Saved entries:
******
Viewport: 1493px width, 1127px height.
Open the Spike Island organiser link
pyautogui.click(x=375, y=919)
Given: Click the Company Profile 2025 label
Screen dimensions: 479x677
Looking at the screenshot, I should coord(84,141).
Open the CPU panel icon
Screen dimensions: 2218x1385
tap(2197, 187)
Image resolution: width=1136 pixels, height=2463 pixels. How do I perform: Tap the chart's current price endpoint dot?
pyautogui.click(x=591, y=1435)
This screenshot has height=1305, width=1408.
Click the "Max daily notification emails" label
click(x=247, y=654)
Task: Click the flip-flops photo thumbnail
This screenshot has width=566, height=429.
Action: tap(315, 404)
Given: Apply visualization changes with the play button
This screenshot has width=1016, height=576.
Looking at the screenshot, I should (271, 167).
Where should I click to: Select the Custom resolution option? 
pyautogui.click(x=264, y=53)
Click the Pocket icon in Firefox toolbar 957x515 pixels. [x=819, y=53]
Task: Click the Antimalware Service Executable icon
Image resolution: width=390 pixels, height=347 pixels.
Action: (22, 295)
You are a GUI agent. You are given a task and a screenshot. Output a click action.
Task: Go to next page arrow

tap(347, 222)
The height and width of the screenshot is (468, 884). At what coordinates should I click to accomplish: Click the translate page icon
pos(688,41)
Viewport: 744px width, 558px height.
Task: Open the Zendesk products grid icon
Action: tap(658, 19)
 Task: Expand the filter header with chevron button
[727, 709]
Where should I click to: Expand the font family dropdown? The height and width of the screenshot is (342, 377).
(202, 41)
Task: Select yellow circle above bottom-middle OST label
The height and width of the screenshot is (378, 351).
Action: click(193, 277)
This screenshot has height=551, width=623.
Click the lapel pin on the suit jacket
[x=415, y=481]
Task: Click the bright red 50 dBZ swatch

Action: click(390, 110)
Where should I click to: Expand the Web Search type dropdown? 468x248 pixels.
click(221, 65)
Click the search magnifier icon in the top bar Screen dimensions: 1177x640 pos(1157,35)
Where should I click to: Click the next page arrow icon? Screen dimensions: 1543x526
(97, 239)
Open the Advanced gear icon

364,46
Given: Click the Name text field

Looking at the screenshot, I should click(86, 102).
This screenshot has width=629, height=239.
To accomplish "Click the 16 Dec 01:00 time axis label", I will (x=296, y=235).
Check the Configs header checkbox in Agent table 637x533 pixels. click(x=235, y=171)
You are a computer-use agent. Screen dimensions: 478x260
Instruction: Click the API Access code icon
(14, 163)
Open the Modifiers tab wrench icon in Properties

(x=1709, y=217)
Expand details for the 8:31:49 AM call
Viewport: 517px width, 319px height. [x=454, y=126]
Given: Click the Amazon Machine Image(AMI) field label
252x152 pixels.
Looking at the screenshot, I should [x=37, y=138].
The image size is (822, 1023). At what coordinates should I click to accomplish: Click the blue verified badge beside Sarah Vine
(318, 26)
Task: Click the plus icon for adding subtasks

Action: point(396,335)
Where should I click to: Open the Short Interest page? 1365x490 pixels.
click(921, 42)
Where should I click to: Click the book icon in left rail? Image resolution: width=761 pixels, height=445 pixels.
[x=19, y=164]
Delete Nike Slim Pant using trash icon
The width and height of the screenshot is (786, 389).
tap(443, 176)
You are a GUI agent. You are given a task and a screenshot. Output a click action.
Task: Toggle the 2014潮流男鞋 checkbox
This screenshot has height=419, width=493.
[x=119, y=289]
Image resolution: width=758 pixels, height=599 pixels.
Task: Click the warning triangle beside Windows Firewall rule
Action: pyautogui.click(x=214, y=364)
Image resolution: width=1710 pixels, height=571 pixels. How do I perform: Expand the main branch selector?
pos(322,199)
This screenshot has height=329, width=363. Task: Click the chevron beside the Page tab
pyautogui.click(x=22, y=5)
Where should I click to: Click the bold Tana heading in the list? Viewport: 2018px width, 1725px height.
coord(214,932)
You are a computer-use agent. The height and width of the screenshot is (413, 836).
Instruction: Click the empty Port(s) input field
******
◆ What needs to be done: Lay out everything from the line containing "Task: Click the plus icon for adding subtasks" down to the line containing "[x=19, y=164]" as a two-column CSV with the header columns instruction and response. Give one row for each instruction and its response, with each value in a single quoted field and line breaks turned into spaces.

◆ Full solution:
instruction,response
"Task: Click the plus icon for adding subtasks","Action: point(396,335)"
"Where should I click to: Open the Short Interest page? 1365x490 pixels.","click(921, 42)"
"Where should I click to: Click the book icon in left rail? Image resolution: width=761 pixels, height=445 pixels.","[x=19, y=164]"